C'est un réseau tentaculaire que les autorités anti-corruption chinoises se félicitent d'avoir démantelé ce week-end. 90 milliards de yuans de biens confisqués aux associés et à des membres de la famille de Zhou Yongkang, soit 10,53 milliards d'euros, le montant bat des records. Celui des personnes incarcérées également : trois cents de ses proches ou de ses collaborateurs sont aujourd'hui en détention provisoire.
Une opération de nettoyage des élites
Par cette mise en examen, c'est un rival de poids que vient de neutraliser le président actuel Xi Jinping. Ce dernier a engagé depuis l'an dernier une opération de nettoyage des élites pour asseoir son pouvoir et son autorité. Cette lutte anti-corruption a déjà fait tomber des têtes. Après Bo Xilai, l'ancien chef du parti-communiste de la ville-province de Chongqing, condamné à la prison à vie pour corruption et abus de pouvoir en octobre 2013, celle de Zhou Yongkang semble être la prochaine sur sa liste.
Une source confie au journal Libération que Xi Jinping voulait "se débarrasser" de lui :
"Mais ce n'est pas si simple, car Zhou possède des dossiers sur de nombreuses familles de hauts dirigeants, et leur publication pourrait faire l'effet d'une bombe atomique"
Il n'empêche, le président chinois n'a pas hésité à donner son feu vert aux enquêteurs pour investiguer sur Zhou Yongkang depuis un an.

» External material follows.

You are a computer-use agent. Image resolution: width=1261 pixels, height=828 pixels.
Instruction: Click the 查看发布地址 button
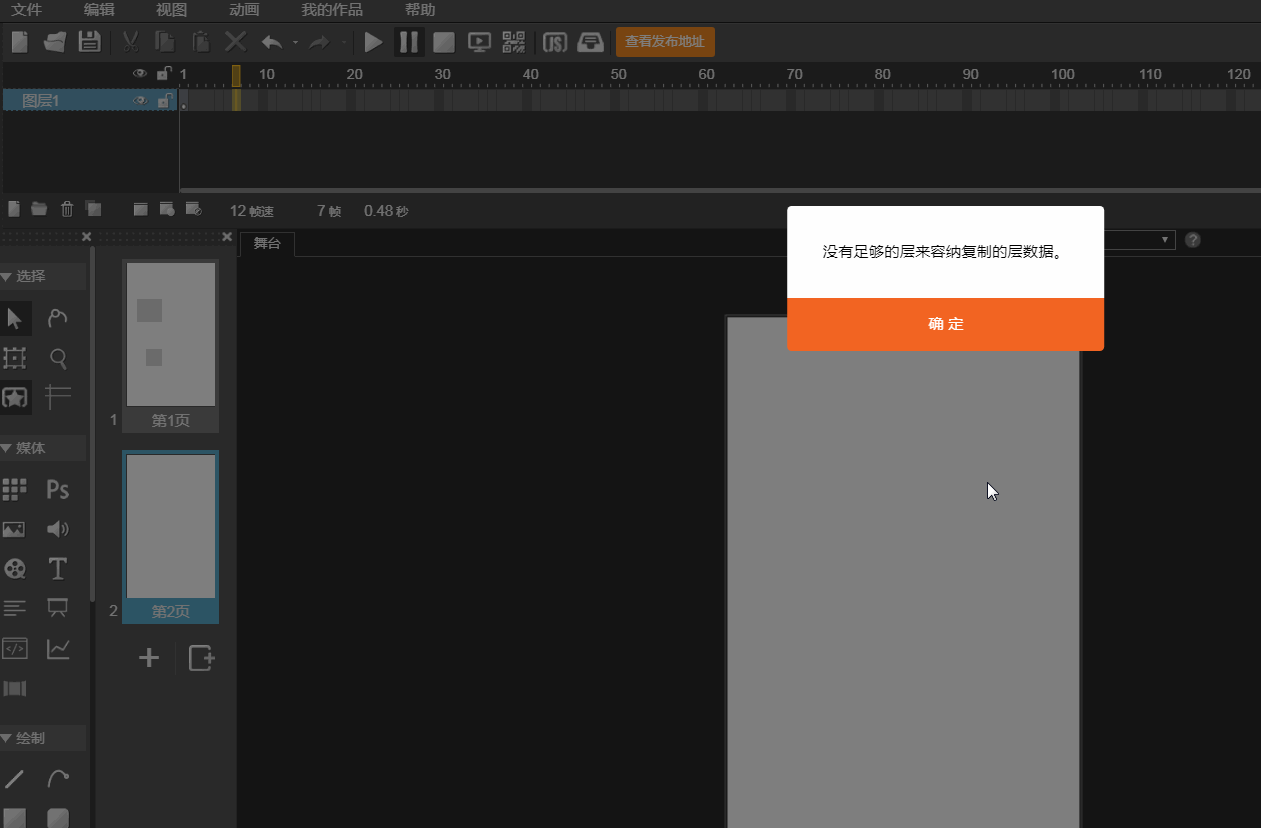pos(665,42)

L'ancien chef de la police politique chinoise, qui se faisait appeler "Big Brother" se trouve aujourd'hui au cœur du plus grand scandale de corruption dans le pays depuis soixante ans, rapporte le South China Morning Post. Le quotidien chinois commente :
"Le montant des sommes impliquées et le nombre de personnes interpellées font de cette affaire l'une des plus importantes de la Chine moderne "
Les procureurs ont gelé les avoirs de plusieurs comptes bancaires d'une somme totale de 37 milliards de yuans (4,3 milliards d'euros) et saisi des obligations d'une valeur combinée de 51 milliards de yuans (6 milliards d'euros) après avoir fait une descente dans des propriétés à Pékin et Shanghai.
Les enquêteurs ont aussi confisqué près de 300 appartements et villas d'un montant de 1,5 milliards de yuans, des tableaux d'art contemporain et antique d'une valeur marchande de 1 milliard de yuan et plus de 60 véhicules.
Trois cents personnes en détention provisoire
Ce vaste coup de filet dans le réseau de Zhou Yongkang a abouti à l'incarcération de trois cents personnes, presque toutes fonctionnaires d'Etat ou de provinces. Une dizaine de ces officiels occupaient un rang très élevé, tel que vice-ministre délégué au sein du parti. Parmi eux, Jiang Jiemin, ex-PDG du géant chinois PetroChina et de China National Petroleum Corporation (CNPC), ainsi que l'ancien vice-ministre de la Sécurité Publique Li Dongsheng.
Plus de dix membres de la famille du septuagénaire ont également été placés en détention. Notamment son épouse Jia Xiaoye, ancienne journaliste de télévision, et son fils aîné Zhou Bin.
La majorité de ces trois cents suspects - dont certains ont mystérieusement "disparus" de la circulation depuis plus d'un an - n'ont pas été inculpés au tribunal, ni même incarcérés légalement. Ce qui fait dire au correspondant de Libération en Chine que ces arrestations se sont déroulées "en dehors du système judiciaire".
Une purge politique
Les motifs juridiques de ces arrestations ne sont pas encore véritablement établis ni justifiés, ce qui amplifie la théorie de la purge politique. Le South China Morning Post évoque un retour de bâton après le soutien affiché de Zhou à l'ancien chef du parti-communiste de la ville-province de Chongqing, Bo Xilai, condamné à la prison à vie pour corruption et abus de pouvoir.
Dès novembre dernier, le président Xi Jinping a cherché à se renseigner sur les accusations qui pesaient sur Zhou Yongkang. Les allégations évoquées aujourd'hui seraient celles de violation de la discipline du parti, le jargon officiel pour parler de corruption.Une source du South China Morning Post indique que l'ancien chef de la police politique s'est refusé à coopérer avec les enquêteurs, se disant victime d'une lutte de pouvoir politique. A 71 ans, Zhou Yongkang devient le politicien chinois le plus âgé à être la cible d'une enquête pour corruption depuis que le Parti Communiste a pris le pouvoir en 1949.